# Your goal
What follows is a listing; give it again exactly, in its entirety.

# Records supplied

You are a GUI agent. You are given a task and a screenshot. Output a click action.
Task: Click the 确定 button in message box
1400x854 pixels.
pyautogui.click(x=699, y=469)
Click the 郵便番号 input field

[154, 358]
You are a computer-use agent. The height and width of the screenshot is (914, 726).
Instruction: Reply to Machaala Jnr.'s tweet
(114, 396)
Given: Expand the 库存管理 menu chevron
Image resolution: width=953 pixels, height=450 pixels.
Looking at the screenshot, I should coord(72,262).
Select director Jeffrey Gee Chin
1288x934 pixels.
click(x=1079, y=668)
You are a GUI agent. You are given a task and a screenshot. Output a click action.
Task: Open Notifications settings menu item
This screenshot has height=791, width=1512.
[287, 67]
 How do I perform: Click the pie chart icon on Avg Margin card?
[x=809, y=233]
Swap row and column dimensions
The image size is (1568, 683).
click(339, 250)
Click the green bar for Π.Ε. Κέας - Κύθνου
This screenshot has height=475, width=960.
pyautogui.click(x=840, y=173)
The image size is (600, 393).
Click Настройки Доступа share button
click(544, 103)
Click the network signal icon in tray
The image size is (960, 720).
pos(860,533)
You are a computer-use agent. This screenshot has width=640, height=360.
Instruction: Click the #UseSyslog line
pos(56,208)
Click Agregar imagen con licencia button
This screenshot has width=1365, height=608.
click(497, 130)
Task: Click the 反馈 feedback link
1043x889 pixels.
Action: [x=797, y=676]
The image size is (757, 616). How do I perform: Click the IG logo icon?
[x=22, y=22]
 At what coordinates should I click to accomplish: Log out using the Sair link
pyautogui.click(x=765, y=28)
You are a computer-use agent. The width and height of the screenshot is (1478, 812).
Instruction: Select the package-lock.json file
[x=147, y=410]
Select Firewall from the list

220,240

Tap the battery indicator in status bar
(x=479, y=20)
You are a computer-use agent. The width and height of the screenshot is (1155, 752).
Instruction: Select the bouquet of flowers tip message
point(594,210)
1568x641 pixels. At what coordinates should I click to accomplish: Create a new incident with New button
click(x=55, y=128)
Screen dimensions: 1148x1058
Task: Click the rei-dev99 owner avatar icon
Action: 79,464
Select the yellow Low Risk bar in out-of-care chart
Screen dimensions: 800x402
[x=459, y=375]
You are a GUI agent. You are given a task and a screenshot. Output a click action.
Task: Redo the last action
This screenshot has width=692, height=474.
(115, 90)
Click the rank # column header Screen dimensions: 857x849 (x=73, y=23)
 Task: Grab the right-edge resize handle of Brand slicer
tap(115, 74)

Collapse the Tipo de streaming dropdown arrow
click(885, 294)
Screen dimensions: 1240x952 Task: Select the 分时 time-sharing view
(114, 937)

# Solution to the problem
You are a GUI agent. You are given a task and a screenshot. Output a click action.
Task: Click the 确定 button in message box
1400x854 pixels.
pyautogui.click(x=699, y=469)
Click the 郵便番号 input field

[154, 358]
You are a computer-use agent. The height and width of the screenshot is (914, 726).
Instruction: Reply to Machaala Jnr.'s tweet
(114, 396)
Given: Expand the 库存管理 menu chevron
Image resolution: width=953 pixels, height=450 pixels.
Looking at the screenshot, I should coord(72,262).
Select director Jeffrey Gee Chin
1288x934 pixels.
click(x=1079, y=668)
You are a GUI agent. You are given a task and a screenshot. Output a click action.
Task: Open Notifications settings menu item
This screenshot has height=791, width=1512.
[287, 67]
 How do I perform: Click the pie chart icon on Avg Margin card?
[x=809, y=233]
Swap row and column dimensions
The image size is (1568, 683).
click(339, 250)
Click the green bar for Π.Ε. Κέας - Κύθνου
This screenshot has height=475, width=960.
pyautogui.click(x=840, y=173)
The image size is (600, 393).
Click Настройки Доступа share button
click(544, 103)
Click the network signal icon in tray
The image size is (960, 720).
pos(860,533)
You are a computer-use agent. This screenshot has width=640, height=360.
Instruction: Click the #UseSyslog line
pos(56,208)
Click Agregar imagen con licencia button
This screenshot has width=1365, height=608.
click(497, 130)
Task: Click the 反馈 feedback link
1043x889 pixels.
Action: [x=797, y=676]
The image size is (757, 616). How do I perform: Click the IG logo icon?
[x=22, y=22]
 At what coordinates should I click to accomplish: Log out using the Sair link
pyautogui.click(x=765, y=28)
You are a computer-use agent. The width and height of the screenshot is (1478, 812).
Instruction: Select the package-lock.json file
[x=147, y=410]
Select Firewall from the list

220,240

Tap the battery indicator in status bar
(x=479, y=20)
You are a computer-use agent. The width and height of the screenshot is (1155, 752).
Instruction: Select the bouquet of flowers tip message
point(594,210)
1568x641 pixels. At what coordinates should I click to accomplish: Create a new incident with New button
click(x=55, y=128)
Screen dimensions: 1148x1058
Task: Click the rei-dev99 owner avatar icon
Action: 79,464
Select the yellow Low Risk bar in out-of-care chart
Screen dimensions: 800x402
[x=459, y=375]
You are a GUI agent. You are given a task and a screenshot. Output a click action.
Task: Redo the last action
This screenshot has width=692, height=474.
(115, 90)
Click the rank # column header Screen dimensions: 857x849 (x=73, y=23)
 Task: Grab the right-edge resize handle of Brand slicer
tap(115, 74)

Collapse the Tipo de streaming dropdown arrow
click(885, 294)
Screen dimensions: 1240x952 Task: Select the 分时 time-sharing view
(114, 937)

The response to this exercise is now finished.